Kerč, Città portuale nella penisola orientale della Crimea, Ucraina
Questa città si trova sulla sponda occidentale dello stretto di Kerč in Crimea, collegando il mar Nero al mar d'Azov attraverso porti naturali e insenature. Le aree abitate si estendono lungo la costa con quartieri residenziali e industriali, settori antichi sulle colline e un porto attivo che funge da passaggio per navi e passeggeri.
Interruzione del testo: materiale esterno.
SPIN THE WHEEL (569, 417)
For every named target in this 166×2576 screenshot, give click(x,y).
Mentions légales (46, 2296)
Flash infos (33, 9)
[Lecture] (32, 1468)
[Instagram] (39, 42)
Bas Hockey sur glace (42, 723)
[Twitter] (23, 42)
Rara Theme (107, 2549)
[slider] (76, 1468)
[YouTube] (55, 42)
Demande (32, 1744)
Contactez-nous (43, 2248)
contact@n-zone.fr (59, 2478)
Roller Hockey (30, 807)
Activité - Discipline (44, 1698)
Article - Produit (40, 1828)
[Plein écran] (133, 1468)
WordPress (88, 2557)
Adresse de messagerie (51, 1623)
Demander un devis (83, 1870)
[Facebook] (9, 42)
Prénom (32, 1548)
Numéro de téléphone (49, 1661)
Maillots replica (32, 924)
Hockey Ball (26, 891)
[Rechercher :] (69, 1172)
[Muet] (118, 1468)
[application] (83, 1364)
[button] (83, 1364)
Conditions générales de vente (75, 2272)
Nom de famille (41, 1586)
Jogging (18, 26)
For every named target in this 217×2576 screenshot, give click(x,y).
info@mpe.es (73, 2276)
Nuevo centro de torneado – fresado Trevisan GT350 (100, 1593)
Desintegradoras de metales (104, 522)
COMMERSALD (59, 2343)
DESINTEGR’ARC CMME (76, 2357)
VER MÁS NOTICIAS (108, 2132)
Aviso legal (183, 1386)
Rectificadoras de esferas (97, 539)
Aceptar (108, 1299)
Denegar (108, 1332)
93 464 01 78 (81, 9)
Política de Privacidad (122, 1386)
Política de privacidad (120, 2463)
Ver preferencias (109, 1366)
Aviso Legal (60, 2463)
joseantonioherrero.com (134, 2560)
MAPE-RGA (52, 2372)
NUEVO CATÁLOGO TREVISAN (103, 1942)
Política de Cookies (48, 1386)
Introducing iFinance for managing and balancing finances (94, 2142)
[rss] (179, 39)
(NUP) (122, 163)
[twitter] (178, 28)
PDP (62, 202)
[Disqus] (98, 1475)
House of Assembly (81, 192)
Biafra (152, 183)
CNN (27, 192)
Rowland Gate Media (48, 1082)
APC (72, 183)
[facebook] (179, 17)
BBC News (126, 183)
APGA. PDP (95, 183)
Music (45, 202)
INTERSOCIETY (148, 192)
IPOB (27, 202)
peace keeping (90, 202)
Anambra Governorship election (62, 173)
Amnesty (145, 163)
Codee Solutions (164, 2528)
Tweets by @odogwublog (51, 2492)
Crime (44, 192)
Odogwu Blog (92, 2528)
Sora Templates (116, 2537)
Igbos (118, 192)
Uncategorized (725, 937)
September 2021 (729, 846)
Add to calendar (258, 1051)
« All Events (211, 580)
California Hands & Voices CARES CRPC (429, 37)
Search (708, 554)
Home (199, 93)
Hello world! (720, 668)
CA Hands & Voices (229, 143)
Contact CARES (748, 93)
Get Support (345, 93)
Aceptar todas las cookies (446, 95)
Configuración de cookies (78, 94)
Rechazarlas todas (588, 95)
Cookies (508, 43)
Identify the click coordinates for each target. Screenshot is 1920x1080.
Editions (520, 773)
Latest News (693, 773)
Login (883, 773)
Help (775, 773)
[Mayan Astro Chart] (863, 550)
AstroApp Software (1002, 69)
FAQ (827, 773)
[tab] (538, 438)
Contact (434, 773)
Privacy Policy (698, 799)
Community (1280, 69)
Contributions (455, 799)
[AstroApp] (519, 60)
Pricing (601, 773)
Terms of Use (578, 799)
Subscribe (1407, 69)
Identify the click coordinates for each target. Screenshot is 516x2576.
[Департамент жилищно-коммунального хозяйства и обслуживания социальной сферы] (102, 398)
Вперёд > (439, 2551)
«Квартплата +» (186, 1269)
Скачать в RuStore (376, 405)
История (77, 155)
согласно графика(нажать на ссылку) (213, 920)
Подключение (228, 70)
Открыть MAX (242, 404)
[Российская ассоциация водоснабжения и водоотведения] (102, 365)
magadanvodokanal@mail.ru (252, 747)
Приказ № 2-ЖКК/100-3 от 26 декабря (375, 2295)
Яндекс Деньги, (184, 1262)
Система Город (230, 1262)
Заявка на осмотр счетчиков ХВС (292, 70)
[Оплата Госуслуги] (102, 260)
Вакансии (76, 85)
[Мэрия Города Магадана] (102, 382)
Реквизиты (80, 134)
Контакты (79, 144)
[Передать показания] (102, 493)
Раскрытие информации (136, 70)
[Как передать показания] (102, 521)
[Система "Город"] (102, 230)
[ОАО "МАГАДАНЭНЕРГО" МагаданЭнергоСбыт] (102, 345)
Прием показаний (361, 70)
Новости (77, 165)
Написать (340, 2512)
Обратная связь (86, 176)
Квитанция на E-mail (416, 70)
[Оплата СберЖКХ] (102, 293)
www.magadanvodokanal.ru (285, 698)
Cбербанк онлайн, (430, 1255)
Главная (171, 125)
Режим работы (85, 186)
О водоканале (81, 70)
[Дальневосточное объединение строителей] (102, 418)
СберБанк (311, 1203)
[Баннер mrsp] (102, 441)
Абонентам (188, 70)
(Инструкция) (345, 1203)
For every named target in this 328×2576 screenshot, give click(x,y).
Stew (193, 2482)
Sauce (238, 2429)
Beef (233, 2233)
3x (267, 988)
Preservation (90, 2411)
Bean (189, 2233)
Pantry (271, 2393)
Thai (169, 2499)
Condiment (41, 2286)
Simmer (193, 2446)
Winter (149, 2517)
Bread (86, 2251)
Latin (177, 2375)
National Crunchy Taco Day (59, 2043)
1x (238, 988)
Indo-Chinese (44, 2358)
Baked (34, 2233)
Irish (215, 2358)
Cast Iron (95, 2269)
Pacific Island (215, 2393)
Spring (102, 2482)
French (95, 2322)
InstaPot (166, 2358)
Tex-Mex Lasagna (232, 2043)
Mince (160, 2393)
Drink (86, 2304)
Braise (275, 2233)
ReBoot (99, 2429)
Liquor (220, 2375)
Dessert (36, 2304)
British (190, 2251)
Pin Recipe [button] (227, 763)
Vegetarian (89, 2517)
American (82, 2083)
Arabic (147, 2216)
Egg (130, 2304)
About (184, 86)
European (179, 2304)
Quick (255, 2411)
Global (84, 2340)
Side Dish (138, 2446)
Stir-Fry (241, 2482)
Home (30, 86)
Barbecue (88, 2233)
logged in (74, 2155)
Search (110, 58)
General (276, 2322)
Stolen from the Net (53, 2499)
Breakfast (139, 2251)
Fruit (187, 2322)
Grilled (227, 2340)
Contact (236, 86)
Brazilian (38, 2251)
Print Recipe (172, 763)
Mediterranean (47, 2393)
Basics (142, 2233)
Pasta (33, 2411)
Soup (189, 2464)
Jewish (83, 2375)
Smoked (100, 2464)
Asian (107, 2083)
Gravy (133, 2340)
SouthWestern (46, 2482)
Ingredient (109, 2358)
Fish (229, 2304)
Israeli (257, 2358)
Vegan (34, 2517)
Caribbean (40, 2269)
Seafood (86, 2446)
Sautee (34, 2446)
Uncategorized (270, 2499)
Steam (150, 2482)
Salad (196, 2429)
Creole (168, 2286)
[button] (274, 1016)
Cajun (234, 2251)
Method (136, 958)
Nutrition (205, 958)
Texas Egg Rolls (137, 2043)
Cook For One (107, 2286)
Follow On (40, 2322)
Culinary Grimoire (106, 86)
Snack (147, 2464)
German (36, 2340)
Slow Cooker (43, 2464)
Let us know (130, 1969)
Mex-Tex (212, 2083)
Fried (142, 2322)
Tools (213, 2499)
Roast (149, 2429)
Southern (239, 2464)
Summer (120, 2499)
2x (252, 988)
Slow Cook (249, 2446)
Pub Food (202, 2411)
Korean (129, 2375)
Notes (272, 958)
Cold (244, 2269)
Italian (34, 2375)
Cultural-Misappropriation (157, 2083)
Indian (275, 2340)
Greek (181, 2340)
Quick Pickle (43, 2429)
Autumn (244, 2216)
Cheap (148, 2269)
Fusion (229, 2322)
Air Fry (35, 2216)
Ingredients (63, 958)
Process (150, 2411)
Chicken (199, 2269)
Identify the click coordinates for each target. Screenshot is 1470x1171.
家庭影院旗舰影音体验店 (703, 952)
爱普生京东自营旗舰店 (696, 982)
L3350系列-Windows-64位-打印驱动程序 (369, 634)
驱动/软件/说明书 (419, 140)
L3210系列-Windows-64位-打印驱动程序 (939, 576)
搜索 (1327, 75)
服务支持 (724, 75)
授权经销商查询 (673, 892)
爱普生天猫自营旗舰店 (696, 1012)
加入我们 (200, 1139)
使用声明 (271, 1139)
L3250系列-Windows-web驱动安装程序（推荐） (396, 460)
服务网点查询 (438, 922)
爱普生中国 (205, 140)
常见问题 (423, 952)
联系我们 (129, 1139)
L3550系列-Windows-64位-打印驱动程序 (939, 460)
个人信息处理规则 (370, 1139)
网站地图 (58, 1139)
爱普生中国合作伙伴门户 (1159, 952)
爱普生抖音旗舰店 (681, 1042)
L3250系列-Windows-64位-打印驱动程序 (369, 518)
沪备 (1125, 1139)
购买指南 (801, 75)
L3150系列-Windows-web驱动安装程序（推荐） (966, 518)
I coloni greci fondarono Panticapeo nel VII secolo a.C., che divenne la capitale del Regno del Bosforo e un centro commerciale nel Mediterraneo. Successivamente la città fu controllata da sovrani sciti, romani, bizantini, slavi e ottomani prima di diventare parte dell'Impero russo nel XVIII secolo.
Le famiglie e i pescatori si riuniscono al porto al mattino, dove i mercati locali offrono pesce fresco e prodotti regionali. Le feste ortodosse si celebrano nelle piccole chiese del centro storico, mentre i giovani si incontrano nelle piazze pubbliche e osservano lo stretto che scorre davanti a loro.
I visitatori possono camminare per il centro, dove negozi, mercati e caffè si concentrano nelle strade antiche, mentre il lungomare invita a passeggiare e osservare le navi che transitano. Le colline offrono vedute dello stretto e del mare aperto, ma richiedono un po' di resistenza per salire.
Vicino al porto sorge un antico tumulo funerario del IV secolo a.C., la cui volta a gradoni è costruita con blocchi di calcare incastrati senza malta e rimane intatta ancora oggi. Sotto la città si estendono chilometri di cave di pietra sotterranee, un tempo utilizzate per estrarre materiale da costruzione e oggi parzialmente accessibili ai visitatori.